→ PROBLEM
Once the pictures are set aside, reproduce the entries below exactly.

Recorded data

___

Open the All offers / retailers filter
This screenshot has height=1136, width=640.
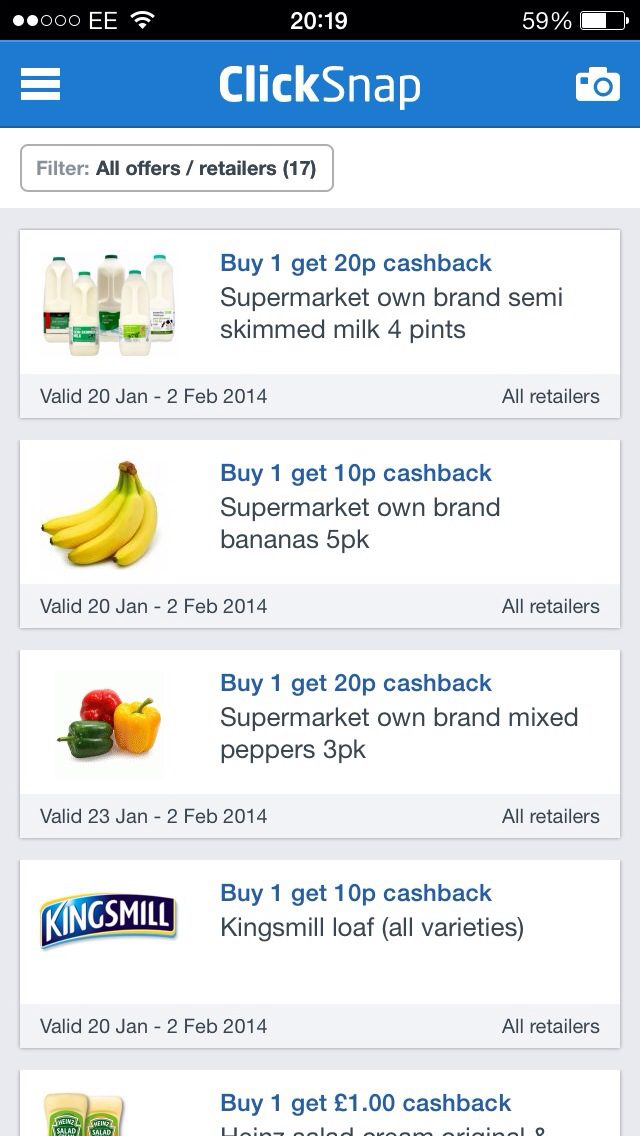pyautogui.click(x=177, y=168)
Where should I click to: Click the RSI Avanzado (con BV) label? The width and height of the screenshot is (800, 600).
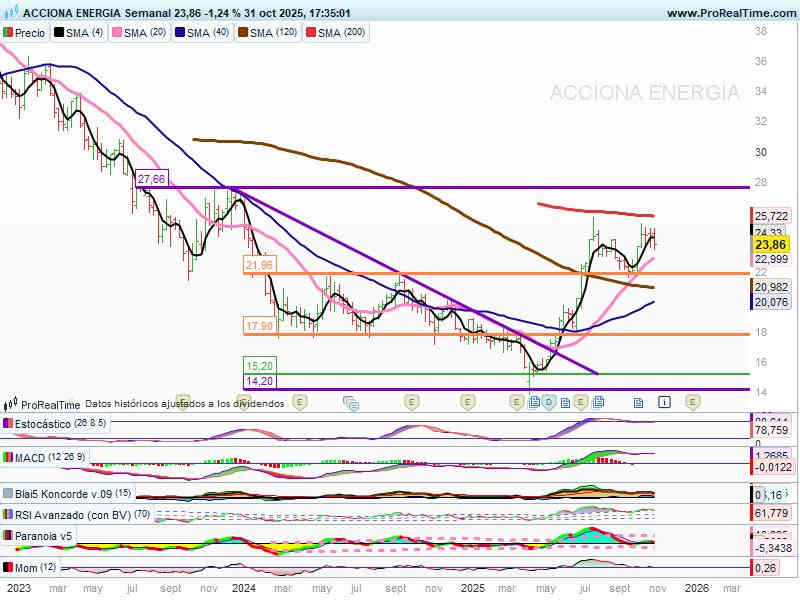click(x=67, y=515)
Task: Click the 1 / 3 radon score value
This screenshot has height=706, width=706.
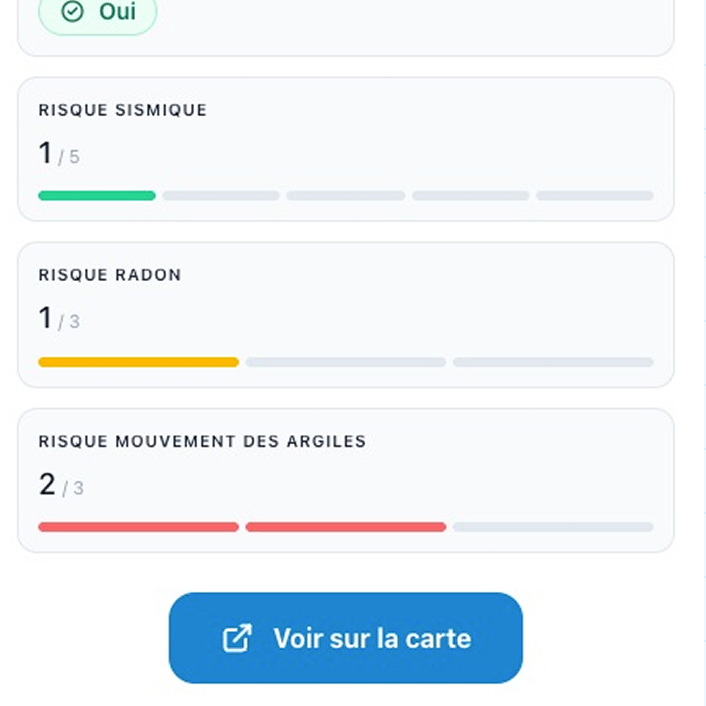Action: (59, 318)
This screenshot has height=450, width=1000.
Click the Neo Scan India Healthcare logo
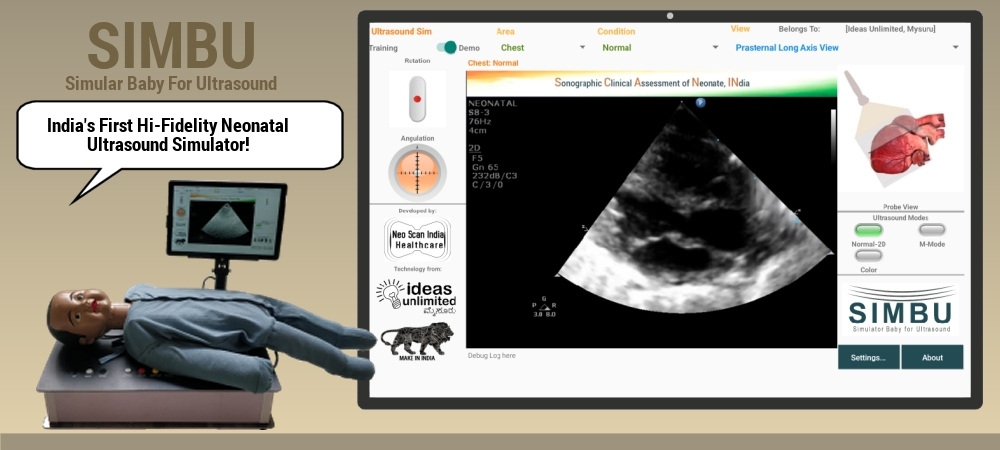[x=417, y=240]
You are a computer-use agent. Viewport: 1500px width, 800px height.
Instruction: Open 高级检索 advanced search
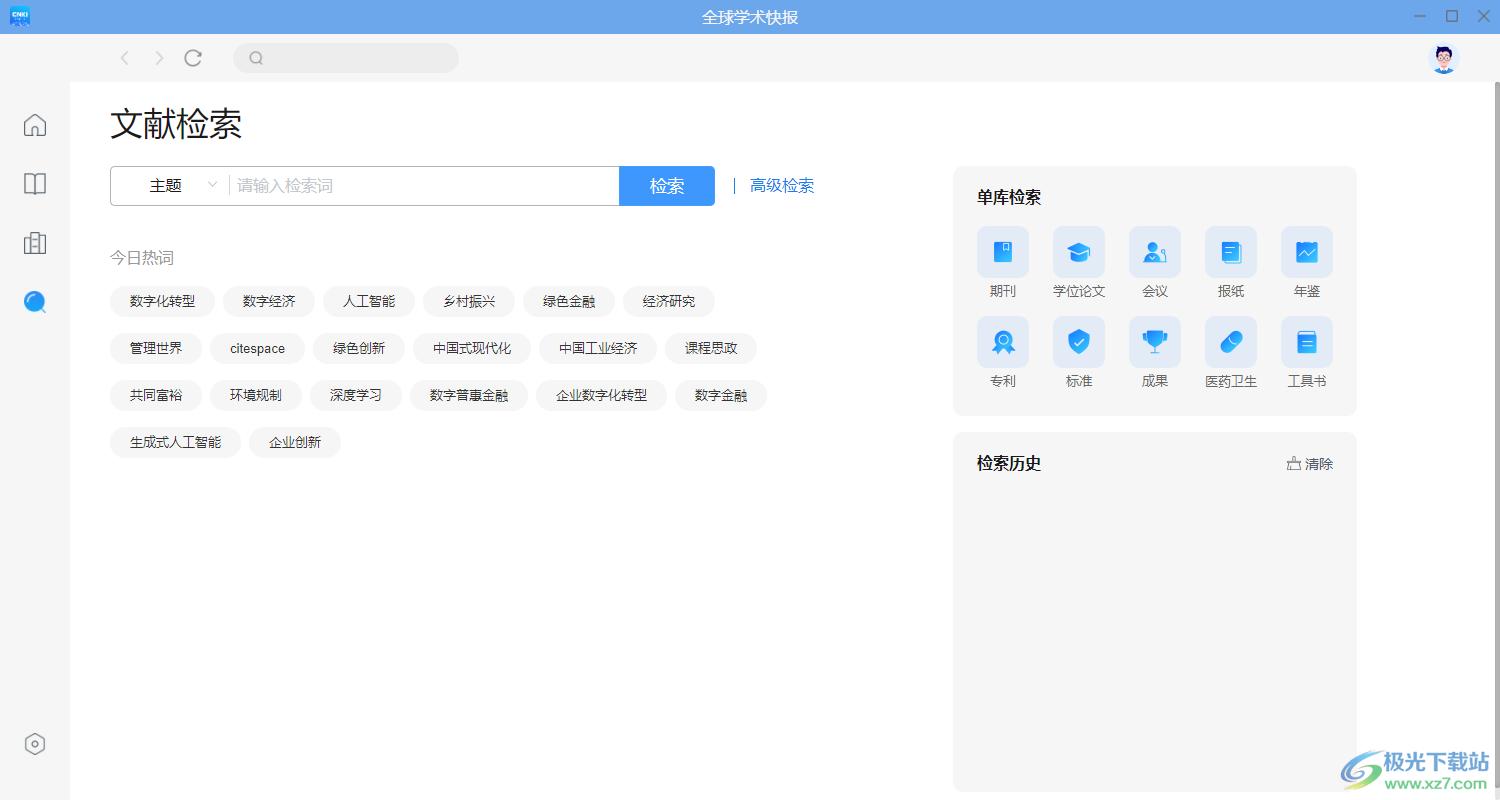tap(782, 185)
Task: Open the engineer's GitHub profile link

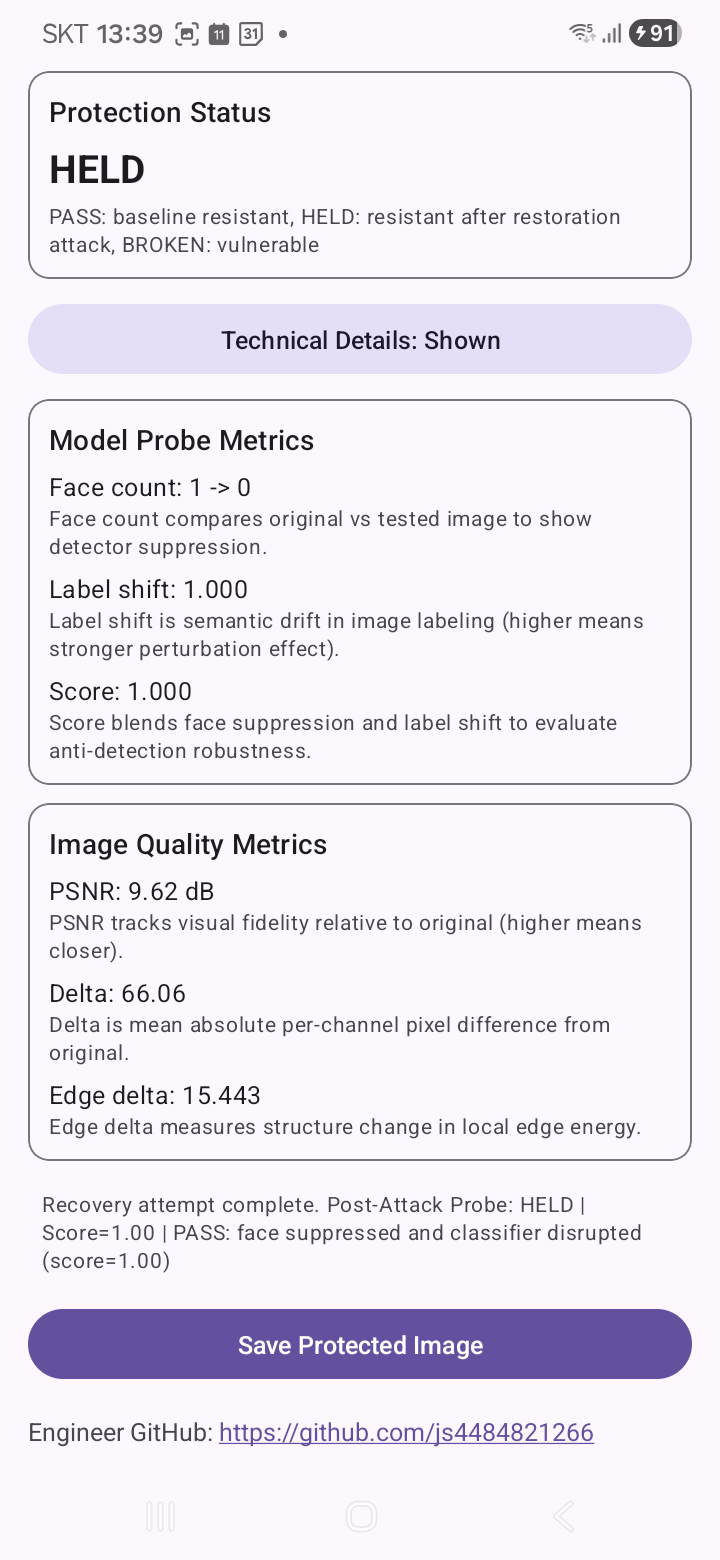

___

→ OUTPUT BELOW
Open the All offers / retailers filter
This screenshot has height=1136, width=640.
pyautogui.click(x=177, y=168)
Where should I click to: Click the RSI Avanzado (con BV) label? The width and height of the screenshot is (800, 600).
click(x=67, y=515)
Task: Click the 1 / 3 radon score value
This screenshot has height=706, width=706.
Action: (59, 318)
This screenshot has height=450, width=1000.
Click the Neo Scan India Healthcare logo
[x=417, y=240]
You are a computer-use agent. Viewport: 1500px width, 800px height.
Instruction: Open 高级检索 advanced search
tap(782, 185)
Task: Open the engineer's GitHub profile link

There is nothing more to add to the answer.